Retail banking is a key channel to collect deposit funds.
Deposit account types in India are generally of these types – Current Account (CA), Savings Account (SA), Fixed Deposit (FD), and Public Provident Fund (PPF).
Interest on saving account must be calculated on daily balance in the account. It should be credited to account only when it is INR 1 or more at quarterly or longer rests. The minimum balance mandated by the bank in savings account is calculated as the average balance maintained over a quarter.
Fixed Deposit is meant for both individuals & businesses. But Recurrent Deposit (RD) is meant only for individuals. No withdrawals are allowed in both. In RD, the client can avail of a loan against the deposit. Both do not have any means of withdrawal such as cheque books etc.
PPF accounts are fully exempted from income tax for both principal & interest (8% compounded annually) earned. Withdrawals are not allowed till 7th year. They can only be opened in post offices or nationalized banks (PSBs). Only individuals can open PPF & savings accounts, not businesses. Both can however open FD & CA.
Bank may structure savings account & FD in such a way that the client gets savings account security as well as high returns of an FD. This happens when the bank books the FD in small pieces.
NRO (Non-Resident Ordinary) account
They are rupee accounts. Income earned in locally can be deposited. Withdrawals are in rupees only. Income earned overseas can also be deposited. Interest earned after taxes is repatriable but principal amount is not repatriable.
NRE (Non-Resident External) account
They are also designated as rupee accounts. Non-resident Indians can put in funds earned overseas. The funds are fully repatriable. The foreign currency risk in an NRE account is fully borne by the customer. This risk is there only if the customer deposits or withdraws in different currencies.
FCNR (Foreign Currency Non-Residential) account
These are term deposits in foreign currency only. These are non-resident equivalent of a domestic FD. Money is deposited in foreign currency which is also repatriable in that currency only after a fixed maturity.

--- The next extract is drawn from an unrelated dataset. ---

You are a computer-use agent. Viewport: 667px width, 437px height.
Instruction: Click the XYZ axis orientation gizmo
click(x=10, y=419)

The customer bears no exchange risk here.
- Account Opening – identity check & verification.
- Relationship Management – ongoing interaction with customer.

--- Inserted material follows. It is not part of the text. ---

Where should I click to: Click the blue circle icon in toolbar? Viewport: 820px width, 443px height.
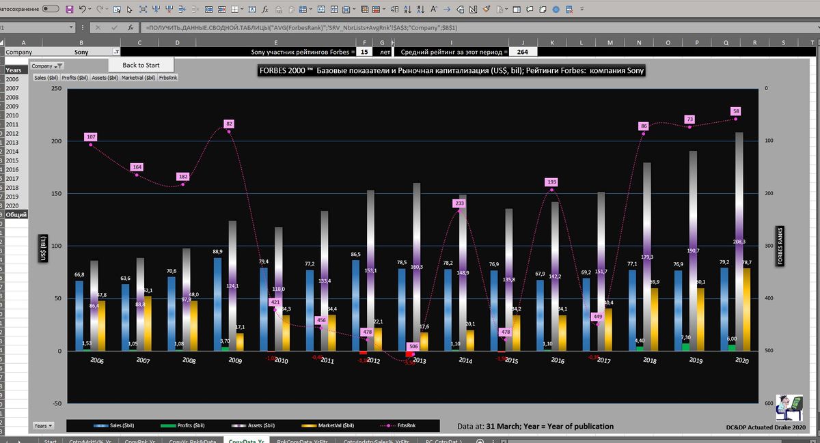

- Operations/Servicing - These processes are automated.
- Monitoring – Anti money laundering compliance to prevent & report any suspected terrorist activity.
Customer is assigned a unique customer ID. If it already exists then the account is opened under the existing ID. Dormant account is something which is not active for the past 6 months or more. A bank can freeze an account if there is a court order or when the account is acting as collateral for a loan.

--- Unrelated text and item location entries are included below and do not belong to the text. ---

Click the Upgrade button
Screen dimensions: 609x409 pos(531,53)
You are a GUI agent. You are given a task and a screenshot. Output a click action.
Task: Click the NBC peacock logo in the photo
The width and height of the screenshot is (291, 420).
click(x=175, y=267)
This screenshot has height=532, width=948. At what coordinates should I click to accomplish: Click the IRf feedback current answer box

Loans are categorized as basis security (secured, unsecured), basis interest rates (fixed rate, floating rate) & basis repayment (single payment plan, installment payment plan, open ended loan, close ended loan).
Margin is the buffer value for example, if you take a loan of INR 4 million. The bank will only finance 90% or INR 3.6 million in case the margin is 10% (the money you need to contribute). Margin applies to any secured lending for individual or corporate. Higher the variation in asset price, higher the margin. It also depends on the riskiness of the borrower.
Open ended loan is also called a revolving loan or overdraft. Borrowers are assigned a limit or line of credit upto which they can borrow. They can repay and borrow again upto the limit, hence the name revolving.
ICICI bank uses an internal benchmark called FRR (floating rate of reference) on the basis of which floating interest rates of its home loan products are set. However, banks in US/UK use an external benchmark such as LIBOR. Loans against FD’s can be open ended or close ended. Bank can give 70% of FD amount as line of credit.
Credit card loans are unsecured revolving loans. Limits are set based on borrower’s repaying capacity. They carry the highest credit risk for the bank hence interest rates on them are also the highest.
Personal loans are divided into small ticket PLs & large ticket PLs. PLs are unsecured in nature.
Education loans are unsecured fixed rate loans. They have an initial period called Moratorium during which no repayment is necessary. The repayment usually starts 6 months after completion of education. These are medium term loans. For higher value loans, collateral maybe required.
Sale of mutual funds, gold coins & insurance is called Third Party Products as these are not the core offerings of a bank.
Loan processing steps
- Credit appraisal
- Documentation – title papers of any collateral are collected & verified.
- Loan closing
- Servicing – ensuring principal & interest repayments are in order and that the value/title of collateral remains secure.